→ Kısa alıştırma a
Sürrealizm üzerine olan sayfa alıntısına göre, sürrealizmin ilk bildirisi hangi yılda ilân edilmiştir?
##### Sayfa alıntısı #####
PROF. DR. İSMAİL ÇETİŞLİ,  sürrealizmi şu şekilde tarif eder . "Gerçeküstücülük" sürrealizm (surrealisme), Fransızca "surreef (gerçeküstü, gerçek dışı) kelimesinden türetilmiştir. Çok büyük ölçüde Dr. Sigmund Freud'un (1856-1939) tez ve düşünceleri üzerine kurulan sürrealizm, XX. yüzyıl içindeki en yaygın ve en uzun ömürlü sanat akımlarından birisidir. Sürrealizm, Dadaizim ve diğer bazı XX. yüzyıl akımlardan birtakım unsurlar almakla beraber, müstakil bir sanat hareketidir. Akım, Birinci Dünya Savaşı yıllarında psikiyatri bölümlerinde çalışmış ve Freud'un düşünceleriyle yakından İlgilenmiş olan Dr. Amire Breton tarafından sistemleştirilmiş; ilk bildirisi (Le Premier Manifeste du Surrealisme) yine onun tarafından 1924'te, bunu tamamlayıcı ikinci bildirisi (Le Second Manifeste du Surrealisme) ise 1930'da ilân edilmiştir. Güzel sanatların çeşitli kolları yanında 1919'dan itibaren edebiyatta; bilhassa şiirde etkili olan sürrealizm, en parlak dönemini 1924-1928 yılları arasında yaşamıştır. Sürrealizmin kurucusu ve lideri Breton, diğer sürrealistlerin bir kısmı gibi, eski bir Dadaisttir."
##### Sağlanan kayıtlar #####
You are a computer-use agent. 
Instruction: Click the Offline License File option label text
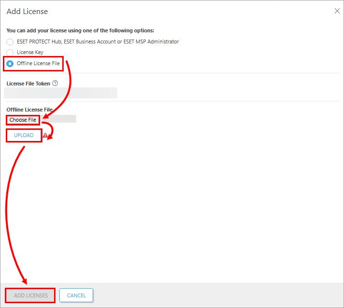[x=38, y=63]
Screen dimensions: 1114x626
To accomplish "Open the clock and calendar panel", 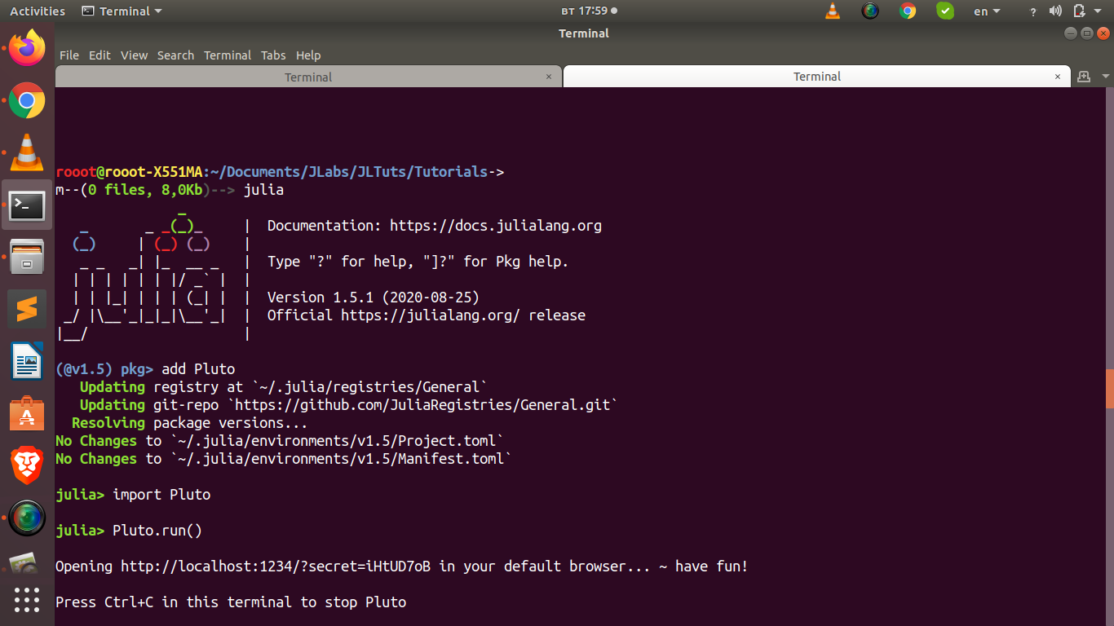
#####
→ Kısa alıştırma b
Kayıtlarda "Screen dimensions: 1114x626" ifadesini içeren satırdan başlayıp kayıtların sonuna kadar uzanan satırları, iki uç da dahil olmak üzere, hiç değiştirmeden döndürün. Lütfen resimleri cevaba almayın.

→ Nihai sonuç a
Sürrealizmin ilk bildirisi 1924'te ilân edilmiştir.

→ Nihai sonuç b
Screen dimensions: 1114x626
To accomplish "Open the clock and calendar panel", 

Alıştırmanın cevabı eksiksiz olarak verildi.